Records for the exercise —

_____

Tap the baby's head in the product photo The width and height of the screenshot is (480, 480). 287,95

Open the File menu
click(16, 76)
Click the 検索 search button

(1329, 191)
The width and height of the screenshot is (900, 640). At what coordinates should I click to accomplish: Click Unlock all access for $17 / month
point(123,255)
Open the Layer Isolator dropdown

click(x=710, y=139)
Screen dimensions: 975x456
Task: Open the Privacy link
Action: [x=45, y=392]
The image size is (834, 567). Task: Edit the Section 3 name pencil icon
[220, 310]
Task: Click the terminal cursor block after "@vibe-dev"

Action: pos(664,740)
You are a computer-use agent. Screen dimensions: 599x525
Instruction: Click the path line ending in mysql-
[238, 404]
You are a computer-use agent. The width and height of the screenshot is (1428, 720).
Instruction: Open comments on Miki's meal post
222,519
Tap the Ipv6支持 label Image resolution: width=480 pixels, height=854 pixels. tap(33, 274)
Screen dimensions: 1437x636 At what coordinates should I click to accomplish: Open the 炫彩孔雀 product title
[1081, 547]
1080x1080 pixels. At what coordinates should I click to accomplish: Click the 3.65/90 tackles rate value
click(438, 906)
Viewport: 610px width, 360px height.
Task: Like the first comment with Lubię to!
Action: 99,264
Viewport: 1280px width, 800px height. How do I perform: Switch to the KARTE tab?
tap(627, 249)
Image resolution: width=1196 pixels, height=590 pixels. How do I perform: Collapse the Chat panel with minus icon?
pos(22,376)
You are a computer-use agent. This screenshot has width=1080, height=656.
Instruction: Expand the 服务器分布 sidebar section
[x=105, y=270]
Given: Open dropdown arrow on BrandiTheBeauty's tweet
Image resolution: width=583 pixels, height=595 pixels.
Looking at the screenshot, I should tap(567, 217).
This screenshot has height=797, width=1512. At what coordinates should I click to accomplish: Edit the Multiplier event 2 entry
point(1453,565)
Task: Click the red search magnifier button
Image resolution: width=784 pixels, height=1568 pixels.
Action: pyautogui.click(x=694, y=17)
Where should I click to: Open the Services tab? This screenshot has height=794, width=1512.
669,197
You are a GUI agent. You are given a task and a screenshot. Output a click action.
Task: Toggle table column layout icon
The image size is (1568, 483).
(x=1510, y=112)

_____

Set task —
Print everything from the line containing "Task: Click the terminal" down to the line containing "Action: 99,264", both included, reproducing the lines without any change.

Written answer —
Task: Click the terminal cursor block after "@vibe-dev"

Action: pos(664,740)
You are a computer-use agent. Screen dimensions: 599x525
Instruction: Click the path line ending in mysql-
[238, 404]
You are a computer-use agent. The width and height of the screenshot is (1428, 720).
Instruction: Open comments on Miki's meal post
222,519
Tap the Ipv6支持 label Image resolution: width=480 pixels, height=854 pixels. tap(33, 274)
Screen dimensions: 1437x636 At what coordinates should I click to accomplish: Open the 炫彩孔雀 product title
[1081, 547]
1080x1080 pixels. At what coordinates should I click to accomplish: Click the 3.65/90 tackles rate value
click(438, 906)
Viewport: 610px width, 360px height.
Task: Like the first comment with Lubię to!
Action: 99,264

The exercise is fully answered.